[OT] The horizon of a stream

Sat Oct 25 20:30:33 PDT 2008

On Sat, 25 Oct 2008 22:52:51 -0400, bearophile <bearophileHUGS at lycos.com> wrote:
> Nigel Sandever:
> > For example, if you hash all lines beginning with 'a' (or 'A' or whatever is 
> > applicable with  your data), and 'b' on the second pass etc. At the end of 
each 
> > pass you retain only the best horizion so far discovered and discard the 
rest.
> 
> A suggestion: you consider only lines that start with 'A'/'a', 'B'/'b', etc,
to split the input data into bins. But you want to fill those bins uniformly. So 
how can do it? The hash number if good is nearly random, so you can partition 
its bits to partition your data into more uniform groups :-) The downside is 
that you have to compute the hash for each line many times. To speed this up you 
can hash just a sample of the chars of each line...

I did try that (using md5), but the penalty in Perl was horrible, The hash(AA) 
just had to rehash the binary md5 anyway, so it was pure cost for my known 
dataset. 

For a real application with unknown/non-uniform data it would work like a charm 
though ... assuming you don't hit that rarest of non-impossibilities: duplicate 
md5s of non-identical inputs :)

That said. For most applications of this, one would probably have some feel for 
the dataset(s) one is likely to deal with. And trading domain specific knowledge 
for total generality is often the best optimisation one can perform.

> 
> Note that 1 GB file is too much small for a true benchmark, I have 2 GB RAM... 

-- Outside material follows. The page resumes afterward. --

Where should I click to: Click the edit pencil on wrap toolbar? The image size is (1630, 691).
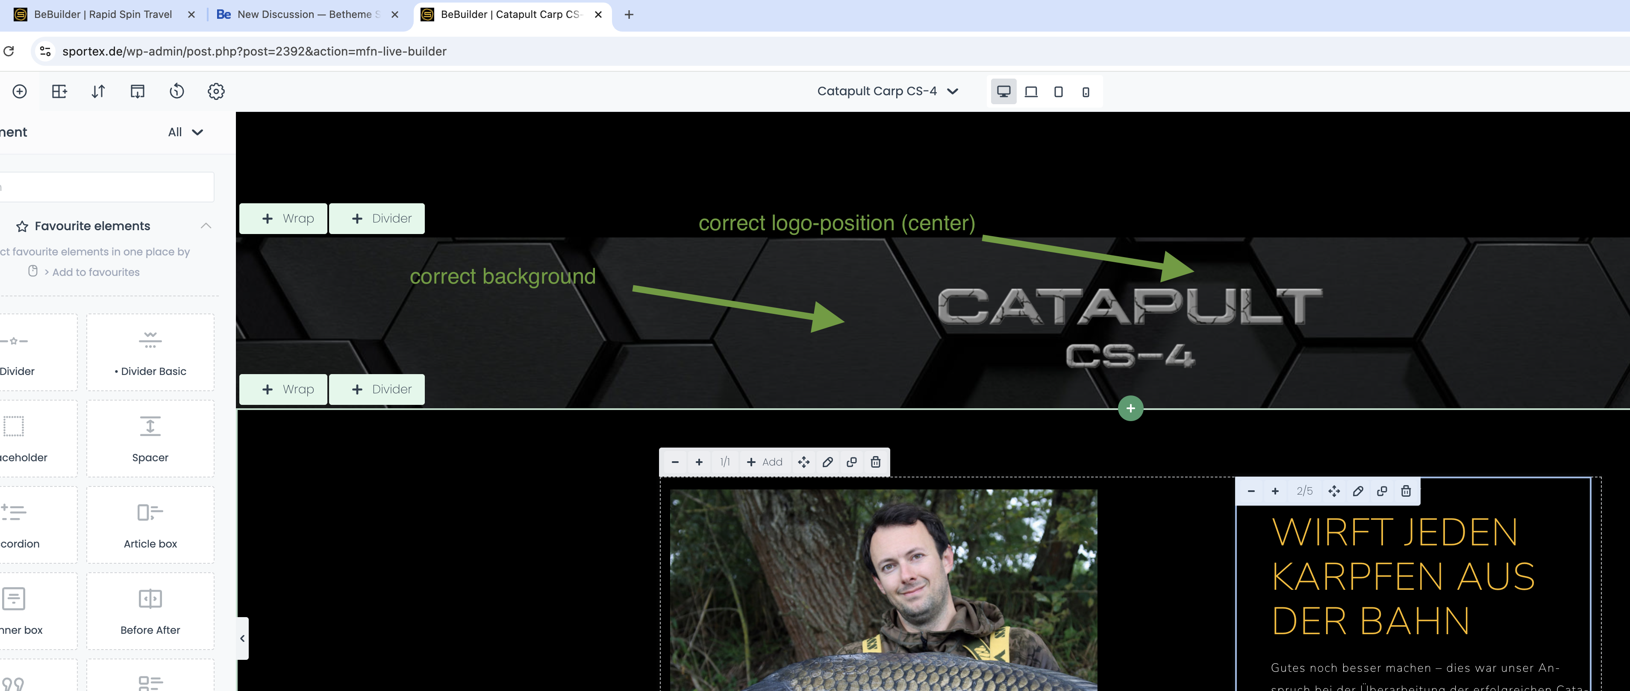[x=828, y=462]
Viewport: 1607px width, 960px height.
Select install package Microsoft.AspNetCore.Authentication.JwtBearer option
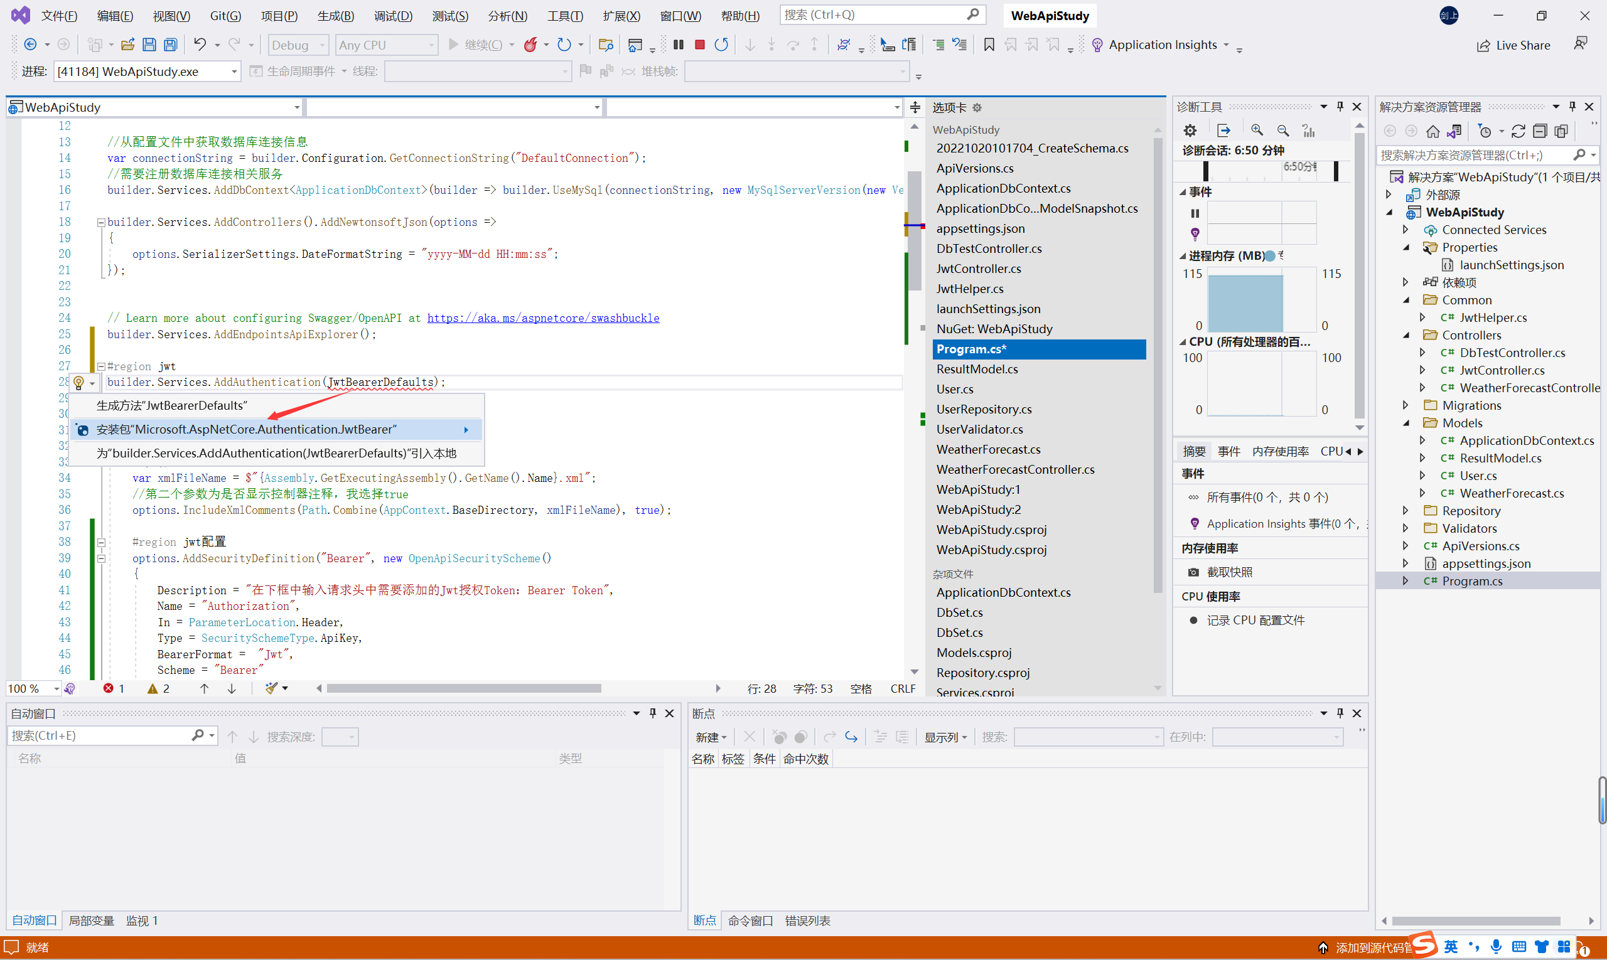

Agreed and ditto. But provided algorithms are written to assume files larger 
than memory, the numbers do scale linearly.

You don't need to load the lines as strings, you can load the whole file as a 
single memory block in RAM. Then you don't even need slices (8 bytes) to 
represent a string, because their ending point is the end of the file or the 
successive newline, so you just need the starting points as keys and the line 
indexes as values. Unfortunately the built-in AA with the built-in memory 
allocator uses the same memory if your keys are 8 or 4 bytes long. So if you see 
memory isn't enough to run your program, then you need to use a less memory-
hungry hash map. You can find plenty around, written in C, I have translated one 
to D, it's easy. With that if the lines aren't too much short or there are some 
duplicate lines, then the RAM (assuming to use 2 GB) suffices to keep the whole 
associative array, so you need to load the file just one time.

I agree that a 'testset producer' and a freely accessible known dicionary is a 
better option.

I used (a slightly modified version of) 2of12inf available from 
	http://downloads.sourceforge.net/wordlist/alt12dicts-4.tar.gz

> 
> Bye,
> bearophile